Why is Apple so far behind with modern technology and components? For example, the Mac does not have Intel’s latest CPUs. Except for iPhone X, all iPhones still have LCD displays. Even the iPhone’s camera, once considered the industry’s best, has fallen behind Google and Samsung.
What’s coming in future Macs, iPhones, iPads, and even Watch? Features already found in competitor devices. As far back as I can remember, going back to the early Macs, Apple seems to be an adopter more often than a first mover. Apple is late to move new technology mainstream into the company’s ecosystem.
Let’s go back in time to computer retail stores. Remember those? Computerland, Businessland, Gateway, CompUSA, Circuit City, and others. They fell away as Apple was entering brick and mortar business. Who won? Today, Apple has hundreds of stores around the world; technology palaces that draw crowds. Who else has such prominence? Nobody. Not even Microsoft. Apple owns retail.
OK, let’s go back again to the iPod era. There were dozens of portable media players on the market when the iPod debuted in 2001. Where are they today? Apple’s iPod launched to heated criticism. It was too expensive and Apple only. Then, along came the iTunes Music Store, then a Windows version, and the rest is history. Apple was late to the party but owned the portable music player and online music store industry.
Most of the world’s PCs run on Intel Inside, but Apple trudged along until the PowerPC CPUs couldn’t catch up to Intel anymore, and Apple made the move which helped to save the Mac. Save? The Mac brings in about half the profits of the entire PC industry with little more than small double digit marketshare. And, what do most PC notebooks look like these days? Macs. Apple was last to the Intel party, but now leads the industry in profits as traditional PC sales dry up.

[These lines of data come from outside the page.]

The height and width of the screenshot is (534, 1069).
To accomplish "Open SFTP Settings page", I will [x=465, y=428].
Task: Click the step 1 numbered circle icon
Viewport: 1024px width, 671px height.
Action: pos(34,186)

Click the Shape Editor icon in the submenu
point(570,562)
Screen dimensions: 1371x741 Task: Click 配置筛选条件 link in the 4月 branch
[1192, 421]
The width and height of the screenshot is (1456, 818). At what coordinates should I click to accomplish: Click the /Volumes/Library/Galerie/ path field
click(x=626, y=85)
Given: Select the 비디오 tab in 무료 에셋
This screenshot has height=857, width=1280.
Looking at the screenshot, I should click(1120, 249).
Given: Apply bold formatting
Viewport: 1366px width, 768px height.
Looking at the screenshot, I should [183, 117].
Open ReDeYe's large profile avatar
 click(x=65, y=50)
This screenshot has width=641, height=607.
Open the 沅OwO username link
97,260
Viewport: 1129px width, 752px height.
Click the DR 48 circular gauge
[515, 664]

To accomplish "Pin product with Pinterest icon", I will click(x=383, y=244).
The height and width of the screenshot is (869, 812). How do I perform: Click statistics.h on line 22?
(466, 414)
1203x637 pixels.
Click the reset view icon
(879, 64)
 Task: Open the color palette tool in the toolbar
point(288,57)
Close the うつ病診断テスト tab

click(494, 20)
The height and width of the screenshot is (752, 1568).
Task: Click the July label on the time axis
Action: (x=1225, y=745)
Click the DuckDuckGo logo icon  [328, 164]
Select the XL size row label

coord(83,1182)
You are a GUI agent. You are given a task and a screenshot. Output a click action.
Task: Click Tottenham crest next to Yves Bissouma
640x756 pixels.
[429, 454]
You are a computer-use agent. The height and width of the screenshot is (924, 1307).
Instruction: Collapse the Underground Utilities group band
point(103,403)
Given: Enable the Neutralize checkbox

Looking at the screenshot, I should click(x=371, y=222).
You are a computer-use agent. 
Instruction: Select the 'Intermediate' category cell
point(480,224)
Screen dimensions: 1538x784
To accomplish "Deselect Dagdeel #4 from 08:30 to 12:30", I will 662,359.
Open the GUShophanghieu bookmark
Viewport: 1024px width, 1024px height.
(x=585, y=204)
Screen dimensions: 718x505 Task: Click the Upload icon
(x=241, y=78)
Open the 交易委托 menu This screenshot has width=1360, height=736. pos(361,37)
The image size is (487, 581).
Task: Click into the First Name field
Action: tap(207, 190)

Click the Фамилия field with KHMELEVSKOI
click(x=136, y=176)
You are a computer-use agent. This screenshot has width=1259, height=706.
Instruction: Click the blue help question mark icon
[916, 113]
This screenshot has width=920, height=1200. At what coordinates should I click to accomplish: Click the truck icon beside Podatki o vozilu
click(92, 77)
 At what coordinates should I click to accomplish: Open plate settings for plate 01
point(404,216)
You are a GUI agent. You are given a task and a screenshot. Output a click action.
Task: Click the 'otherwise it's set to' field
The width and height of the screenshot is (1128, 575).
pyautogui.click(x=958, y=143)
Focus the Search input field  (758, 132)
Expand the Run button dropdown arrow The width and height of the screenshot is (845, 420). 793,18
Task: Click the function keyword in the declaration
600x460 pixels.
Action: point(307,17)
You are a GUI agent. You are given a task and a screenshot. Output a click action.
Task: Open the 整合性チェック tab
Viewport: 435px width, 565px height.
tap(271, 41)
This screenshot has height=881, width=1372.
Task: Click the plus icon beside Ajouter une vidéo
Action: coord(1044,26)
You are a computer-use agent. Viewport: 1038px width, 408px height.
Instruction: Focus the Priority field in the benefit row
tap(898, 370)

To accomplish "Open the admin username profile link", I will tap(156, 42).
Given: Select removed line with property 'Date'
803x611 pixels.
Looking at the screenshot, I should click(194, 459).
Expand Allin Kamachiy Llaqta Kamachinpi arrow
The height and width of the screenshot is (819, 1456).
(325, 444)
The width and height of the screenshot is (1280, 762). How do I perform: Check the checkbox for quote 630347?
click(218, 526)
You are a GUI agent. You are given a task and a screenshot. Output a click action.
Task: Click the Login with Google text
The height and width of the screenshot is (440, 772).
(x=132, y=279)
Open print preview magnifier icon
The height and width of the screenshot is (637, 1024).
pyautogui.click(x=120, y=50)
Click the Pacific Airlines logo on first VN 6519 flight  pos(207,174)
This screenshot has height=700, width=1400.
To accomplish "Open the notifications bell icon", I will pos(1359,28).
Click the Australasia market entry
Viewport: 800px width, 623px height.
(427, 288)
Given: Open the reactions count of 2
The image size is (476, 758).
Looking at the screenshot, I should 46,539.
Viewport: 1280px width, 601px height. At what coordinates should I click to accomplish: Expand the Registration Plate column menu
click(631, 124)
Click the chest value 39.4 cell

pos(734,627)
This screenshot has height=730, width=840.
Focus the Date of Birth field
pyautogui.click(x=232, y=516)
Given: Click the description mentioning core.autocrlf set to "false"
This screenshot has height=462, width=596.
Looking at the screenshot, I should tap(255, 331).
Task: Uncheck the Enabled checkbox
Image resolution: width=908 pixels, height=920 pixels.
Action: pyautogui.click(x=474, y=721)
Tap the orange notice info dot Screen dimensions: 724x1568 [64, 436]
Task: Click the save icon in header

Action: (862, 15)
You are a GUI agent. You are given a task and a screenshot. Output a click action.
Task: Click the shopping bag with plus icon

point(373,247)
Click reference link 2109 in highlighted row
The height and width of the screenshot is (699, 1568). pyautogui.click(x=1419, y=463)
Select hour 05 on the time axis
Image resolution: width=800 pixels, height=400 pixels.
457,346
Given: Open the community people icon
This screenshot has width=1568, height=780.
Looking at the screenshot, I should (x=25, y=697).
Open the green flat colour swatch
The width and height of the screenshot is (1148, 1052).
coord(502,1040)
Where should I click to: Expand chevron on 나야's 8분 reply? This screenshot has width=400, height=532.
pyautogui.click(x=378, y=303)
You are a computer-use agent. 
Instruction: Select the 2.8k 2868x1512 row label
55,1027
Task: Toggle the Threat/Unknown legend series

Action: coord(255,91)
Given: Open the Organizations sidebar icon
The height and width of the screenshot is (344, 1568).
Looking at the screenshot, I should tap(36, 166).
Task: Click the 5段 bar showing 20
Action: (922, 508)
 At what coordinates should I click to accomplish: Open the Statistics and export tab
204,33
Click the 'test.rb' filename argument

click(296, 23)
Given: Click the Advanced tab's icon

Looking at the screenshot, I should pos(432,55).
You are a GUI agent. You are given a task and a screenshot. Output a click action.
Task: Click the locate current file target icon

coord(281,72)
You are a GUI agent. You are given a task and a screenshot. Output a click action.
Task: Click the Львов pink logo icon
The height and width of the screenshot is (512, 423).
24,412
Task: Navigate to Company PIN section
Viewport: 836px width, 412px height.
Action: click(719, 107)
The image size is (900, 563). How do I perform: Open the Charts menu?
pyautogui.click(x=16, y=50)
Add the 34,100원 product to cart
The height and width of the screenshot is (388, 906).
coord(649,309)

Now we can move to the iPhone because, again, Apple was late to the smartphone party. So-called smartphones were everywhere but they just were not too smart. In fact, downright difficult for mere mortals to use. Palm, Treo, Microsoft, BlackBerry, Nokia, Motorola, et al — all had smartphones that people hated to use. iPhone was the first phone that was fun to use; intuitive, easy. What does every smartphone look like these days? iPhones. Who owns the industry profits? Apple. Late to the party, first to lead the industry forward.
We see this trend everywhere. Apple was late to the smartwatch industry, but now has the lead in unit sales, revenue, and profits (that requires some extrapolation mashed up with a few guesstimates, but it’s difficult to be proven wrong). Today’s new crop of smartwatches try to do what Watch already does. The same holds true for AirPods. They were not the first wireless earbuds, but they captured the wireless market and own the largest chunk of marketshare which, for Apple, also means the most revenue and profits.
Across the board, since the second coming of Steve Jobs in 1997, Apple remains less a technology innovator and market disrupter but a company which often shows up late to new technology, and then finds a different way to package components and technology that requires other companies to follow. Google’s Android OS? It looks and works like iOS on an iPhone. Android OS-based smartphones? They look like iPhones.
Competitors may embed new technology and components into their devices long before Apple, but history shows us competitors will end up competing with products that look and perform like something Apple made.
Augmented reality? It was being touted as the next big thing as 2017 began, and critics pointed to Apple as lagging at every turn. By mid-2017, shortly after Apple’s ARKit was introduced with capability to bring augmented reality to hundreds of millions of iPhones and iPads, suddenly Apple was the company competitors were chasing.
See? Apple is late to the new technology party, but when it arrives, it shows the rest of the industry which way to go.